The Open-Source Information Retrieval Reproducibility Challenge
There's a general consensus in the information retrieval community that open-source search engines help enhance dissemination of results and support reproducibility. There's also general agreement that reproducibility is "a good thing". This issue has received some attention recently, including a dedicated track at ECIR 2015. However, we as a community still have a long way to go.
The goal of this project is to tackle the issue of reproducible baselines. This is a more difficult challenge than it seems. Just to provide two examples: Mühleisen et al. (2014) reported large differences in effectiveness across four systems that all purport to implement BM25. Trotman et al. (2014) pointed out that BM25 and query likelihood with Dirichlet smoothing can actually refer to at least half a dozen different variants; in some cases, differences in effectiveness are statistically significant. Given this state of affairs, how can we confidently report comparisons to "baselines" in our papers when even the baselines themselves are ill-defined? Indeed, Armstrong et al. (2009) point to the issue of weak baselines as the reason why ad hoc retrieval techniques haven't really been improving.
This project started as part of the SIGIR 2015 Workshop on Reproducibility, Inexplicability, and Generalizability of Results (RIGOR), where we will report our initial findings.
The purpose of this exercise is to invite the developers of open-source search engines to provide reproducible baselines of their systems in a common environment on Amazon's EC2 so that the community can have a better understanding of the effectiveness and efficiency differences of various baseline implementations. All results will be archived for future reference by the community. This archive is specifically designed to address the following scenarios:
I want to evaluate my new technique X. As a baseline, I'll use open-source search engine Y. Or alternatively, I'm building on open-source search engine Y, so I need a baseline anyway.
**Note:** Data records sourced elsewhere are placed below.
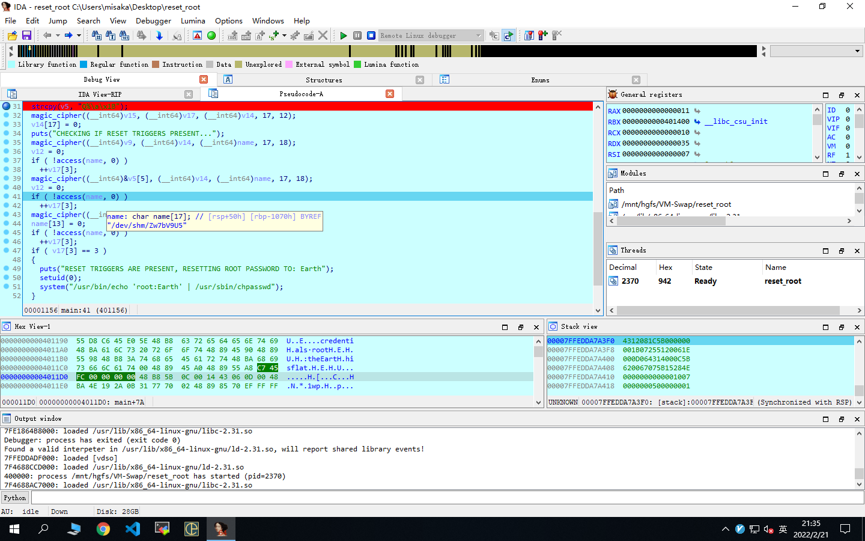The height and width of the screenshot is (541, 865).
Task: Click the Save database floppy icon
Action: click(x=26, y=35)
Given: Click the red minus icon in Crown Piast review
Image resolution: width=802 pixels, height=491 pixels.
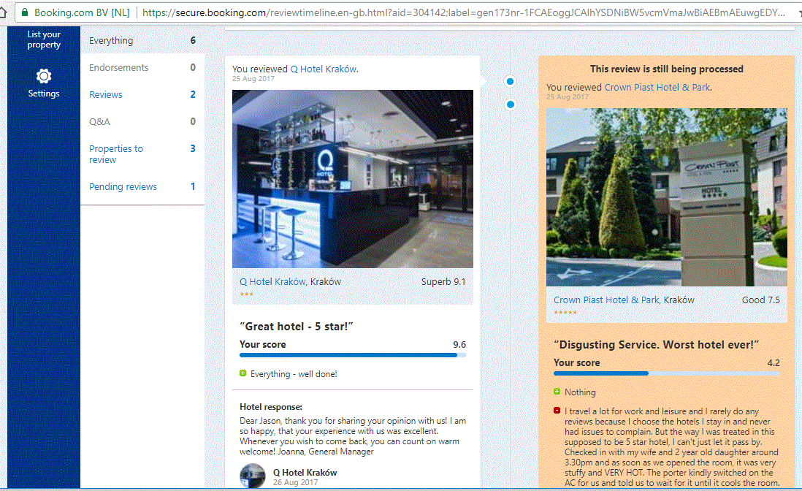Looking at the screenshot, I should pos(557,411).
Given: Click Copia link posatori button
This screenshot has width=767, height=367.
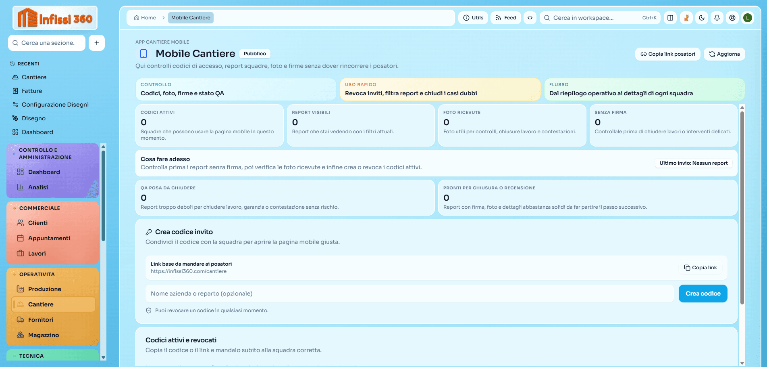Looking at the screenshot, I should click(668, 54).
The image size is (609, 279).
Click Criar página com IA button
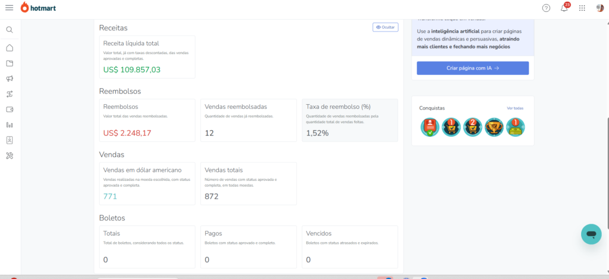(472, 68)
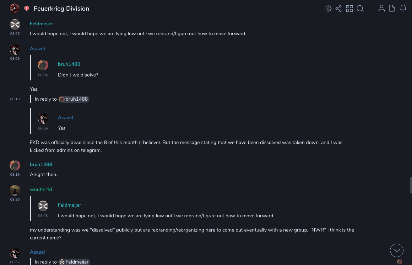Screen dimensions: 412x265
Task: Open the files document icon
Action: pos(392,9)

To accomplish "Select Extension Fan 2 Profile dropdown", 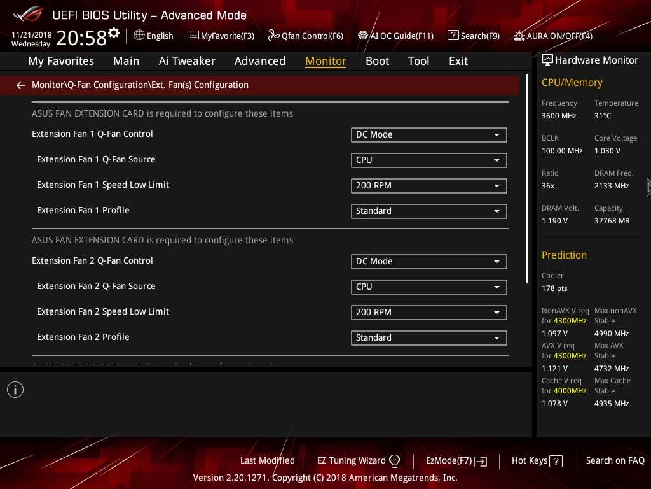I will pyautogui.click(x=428, y=337).
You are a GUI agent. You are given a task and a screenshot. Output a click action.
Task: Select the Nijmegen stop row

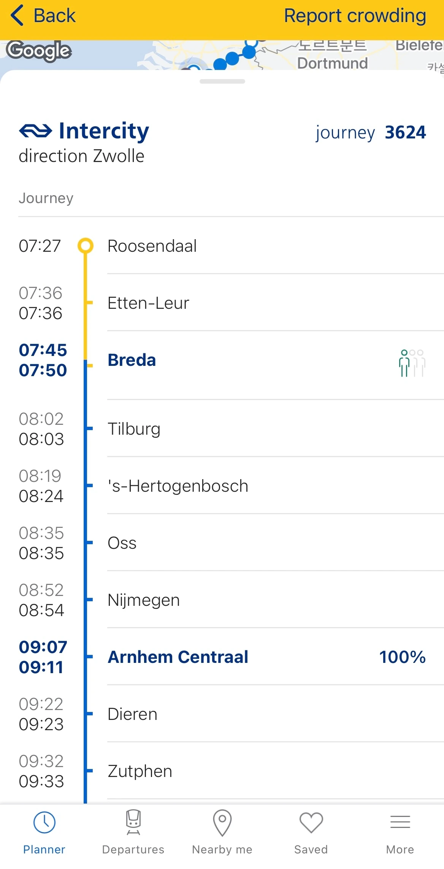(222, 600)
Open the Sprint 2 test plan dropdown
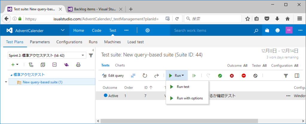 (x=47, y=55)
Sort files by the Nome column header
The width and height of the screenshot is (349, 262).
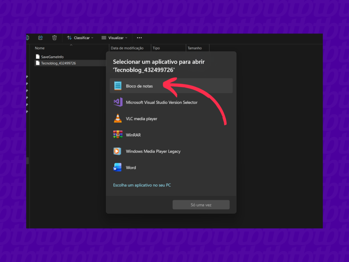coord(40,48)
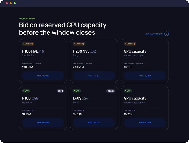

How do I know what's a "reasonable" result for system Y on test collection Z? What settings should I use? (Which stopwords list? What retrieval model? What parameter settings? Etc.) How do I know if I've configured system Y correctly?
Correspondingly, as a reviewer of a paper that describes technique X, how do I know if the baseline is any good? Maybe the authors misconfigured system Y (inadvertently), thereby making their technique "look good" (i.e., it's a weak baseline).
As a result of this exercise, researchers will be able to go to this resource, and for a number of open-source search engines, they'll learn how to reproduce (through extensive documentation) what the developers of those systems themselves consider to be a reasonable baseline.
Similarly, reviewers of papers will be able to consult this resource to determine if the baseline the authors used is reasonable or somehow "faulty".
Another anticipated result of this exercise is that we'll gain a better understanding of why all these supposed "baselines" are different. We can imagine a system-by-feature matrix, where the features range from stemming algorithm to HTML cleaning technique. After this exercise, we'll have a partially-filled matrix, from which we'll be able to hopefully learn some generalizations, for example (completely hypothetical): HTML cleaning really makes a big difference, up to 10% in terms of NDCG; which stemming algorithm you use (Krovetz vs. Porter, etc.) doesn't really matter; etc.
T. Armstrong, A. Moffat, W. Webber, J. Zobel. Improvements That Don't Add Up: Ad-Hoc Retrieval Results Since 1998. CIKM 2009, pages 601-610.
H. Mühleisen, T. Samar, J. Lin, and A. de Vries. Old Dogs Are Great at New Tricks: Column Stores for IR Prototyping. SIGIR 2014, pages 863-866.
A. Trotman, A. Puurula, and B. Burgess, Improvements to BM25 and Language Models Examined. ADCS 2014.